**What the exercise asks:**
Can you arrange as a numbered list the rows starting with the line that contains "Click the 'create' keyword in code" and going on through the line that contains "The height and width of the screenshot is (819, 1456).", leaving out any blank lines?

**Entries:**
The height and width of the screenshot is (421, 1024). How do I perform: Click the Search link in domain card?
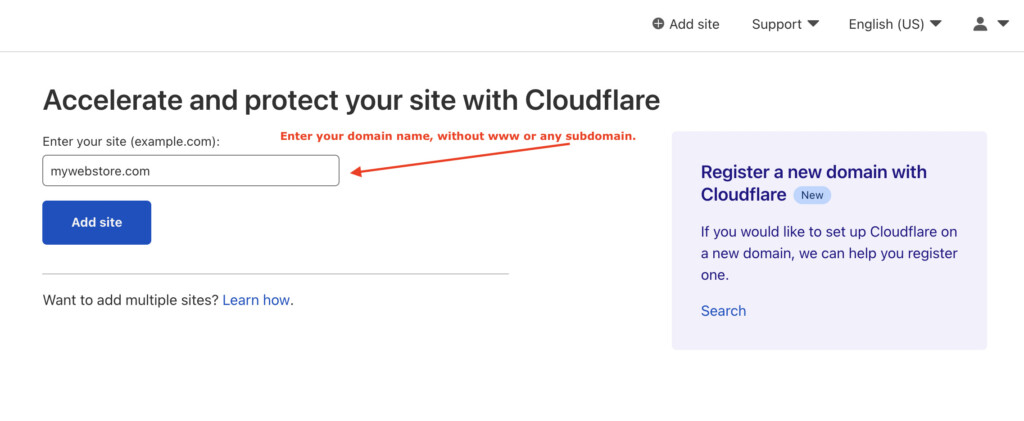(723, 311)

--

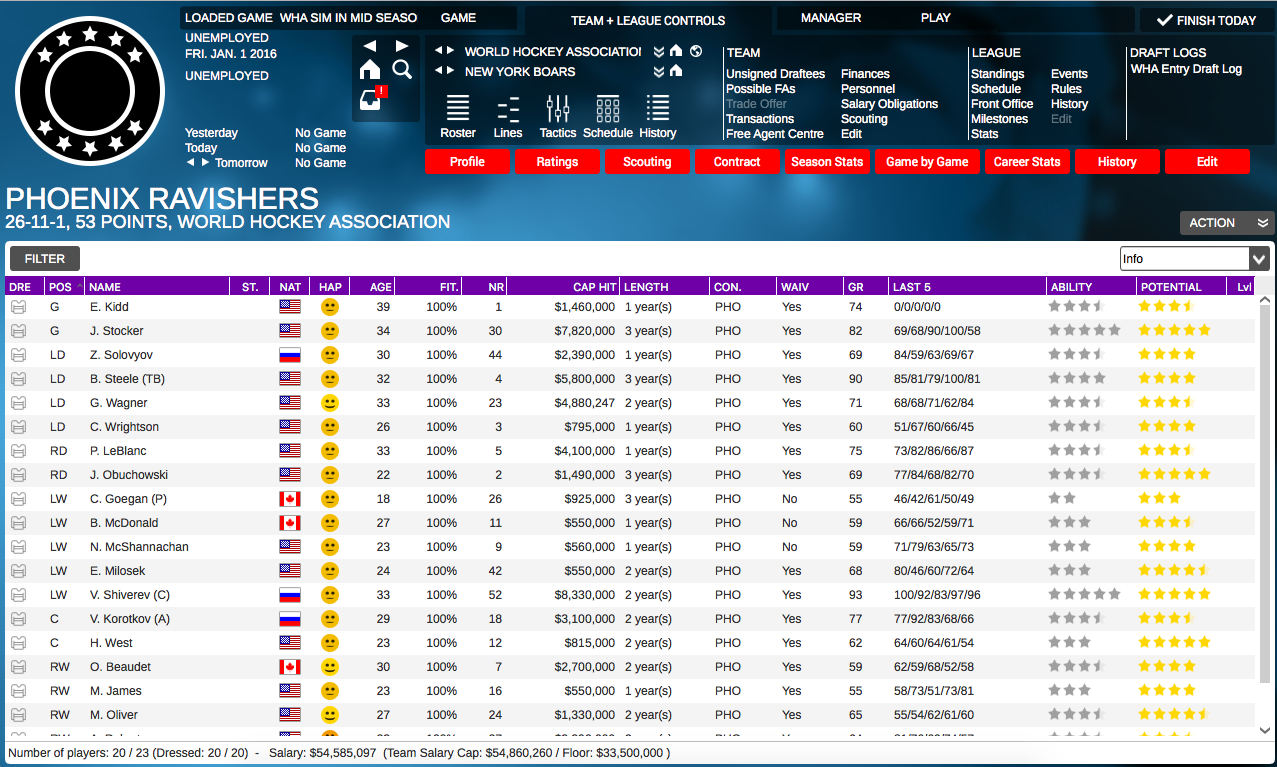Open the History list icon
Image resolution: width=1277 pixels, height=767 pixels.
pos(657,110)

--

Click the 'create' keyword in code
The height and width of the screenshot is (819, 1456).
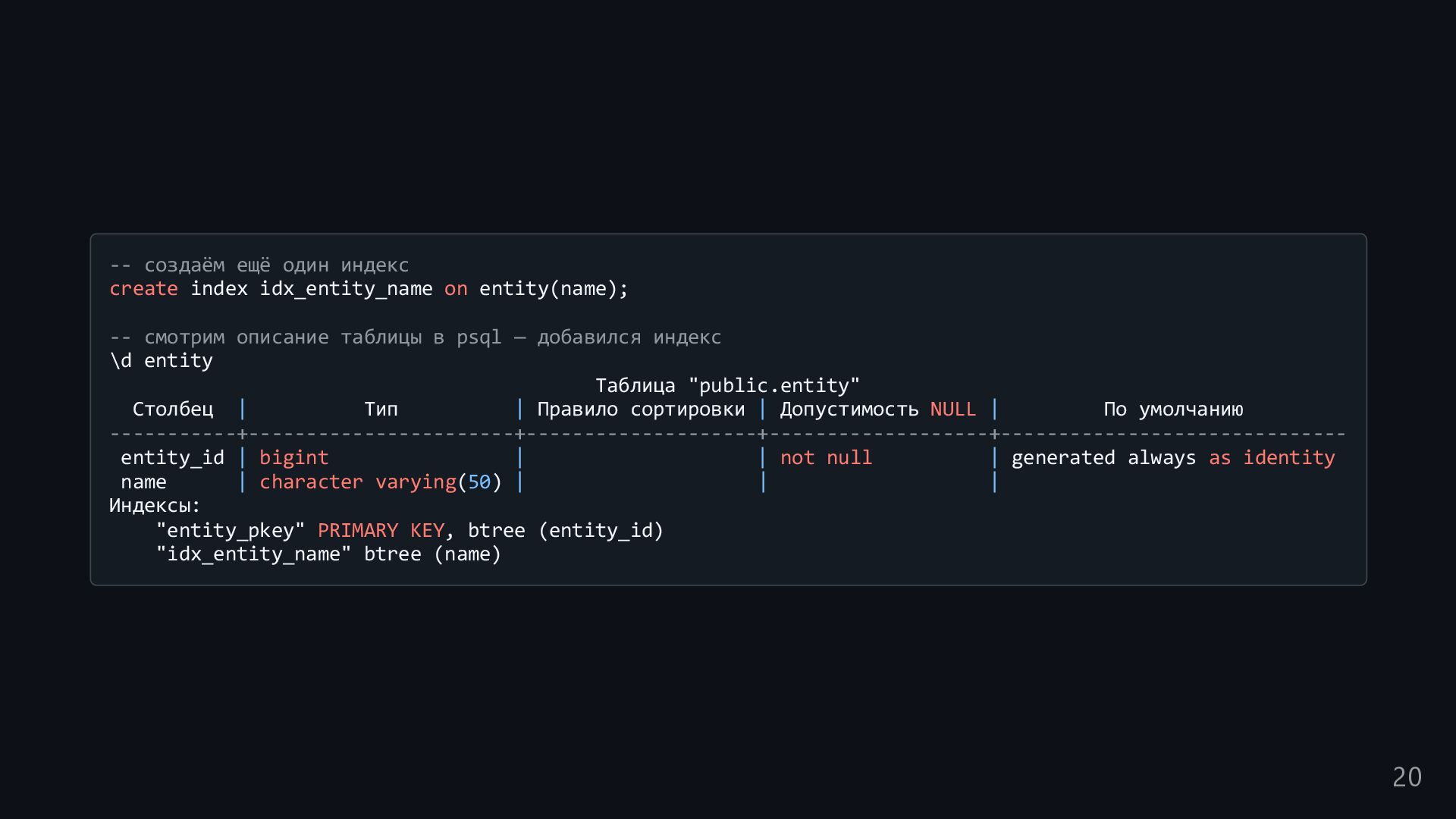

**Problem solution:**
1. Click the 'create' keyword in code
2. The height and width of the screenshot is (819, 1456).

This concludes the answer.